In May 1956, a four-man Indian team (known as the Shah Nawaz Committee) visited Japan to probe the circumstances of Bose’s alleged death. The Indian government did not then request assistance from the government of Taiwan in the matter, citing their lack of diplomatic relations with Taiwan.

However, the Inquiry Commission under Justice Mukherjee, which investigated the Bose disappearance mystery in the period 1999-2005, did approach the Taiwanese government and obtained information from the Taiwan Government that no plane carrying Bose had ever crashed in Taipei.[8] The Mukherjee Commission also received a report originating from the US State Department, supporting the claim of the Taiwan Government that no such air crash took place during that time frame.
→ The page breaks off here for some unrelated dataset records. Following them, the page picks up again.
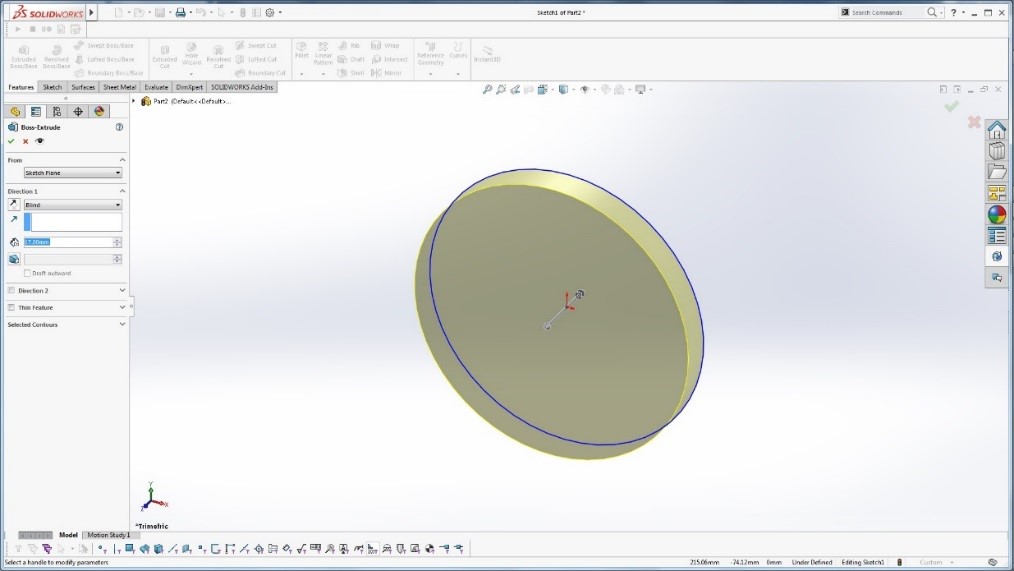Screen dimensions: 1014x571
Task: Open the Motion Study 1 tab
Action: click(108, 535)
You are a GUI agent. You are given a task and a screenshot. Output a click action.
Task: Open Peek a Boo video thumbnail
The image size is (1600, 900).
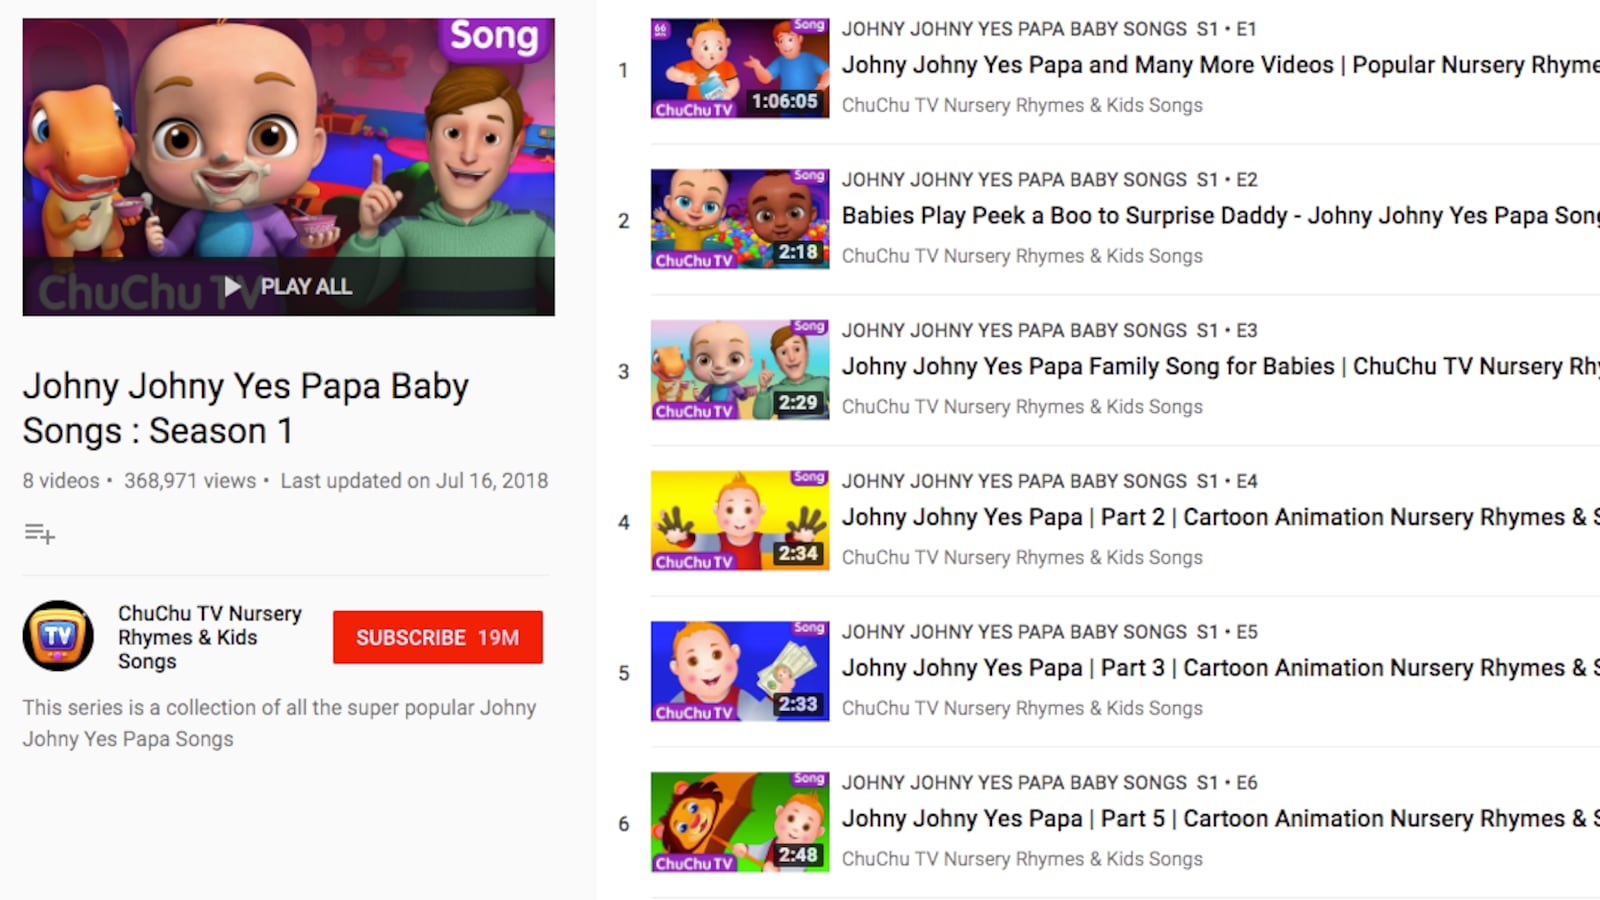[x=739, y=219]
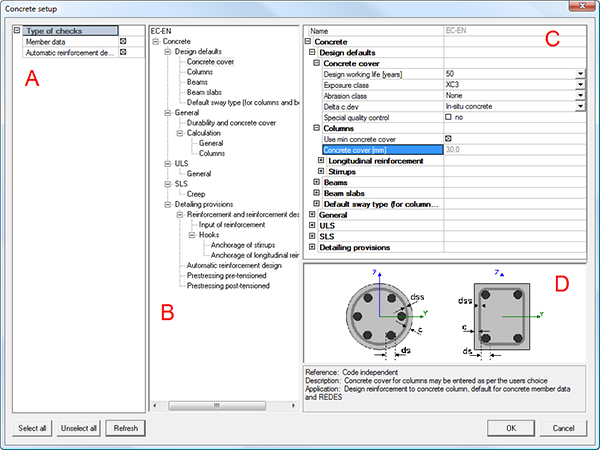This screenshot has height=450, width=600.
Task: Check the Member data checkbox
Action: coord(121,42)
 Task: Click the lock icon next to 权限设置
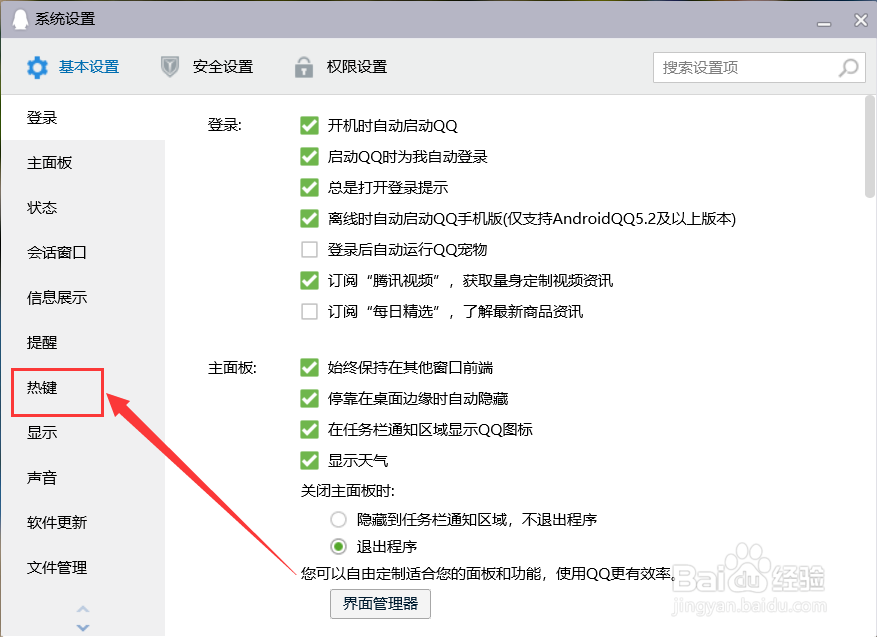(303, 66)
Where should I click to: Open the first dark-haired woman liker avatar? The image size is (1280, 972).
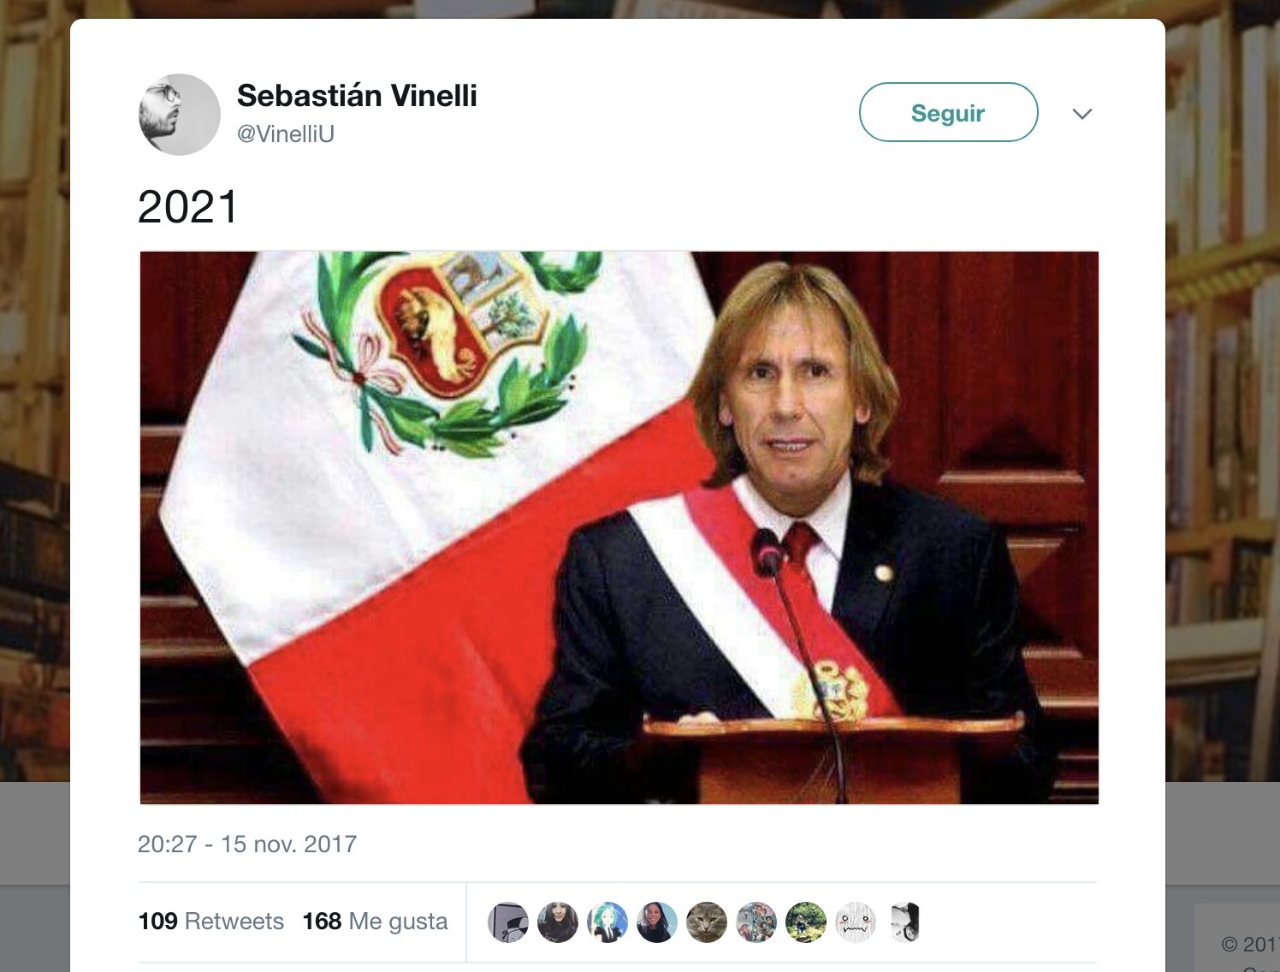pyautogui.click(x=558, y=922)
The Mukherjee Commission submitted its report to the Indian Government on November 8, 2005. The report was tabled in Parliament on May 17, 2006. The probe said in its report that Bose did not die in the plane crash and the ashes at Renkoji temple are not his. However, the Indian Government rejected the findings of the Commission.

Bose had clearly expressed his belief that democracy was the best option for India. The pro-Bose thinkers believe that his authoritarian control of the Azad Hind was based on political pragmatism and a post-colonial recovery doctrine rather than any anti-democratic belief.[citation needed]. However, during the war (and possibly as early as the 1930s) Bose seems to have decided that no democratic system could be adequate to overcome India’s poverty and social inequalities, and he wrote that an authoritarian state, similar to that of Soviet Russia (which he had also seen and admired) would be needed for the process of national re-building. Accordingly some suggest that Bose’s alliance with the Axis during the war was based on more than just pragmatism, and that Bose may have been a Fascist, though not a Nazi; alternatively, others consider he might have been using populist methods of mobilisation common to many post-colonial leaders.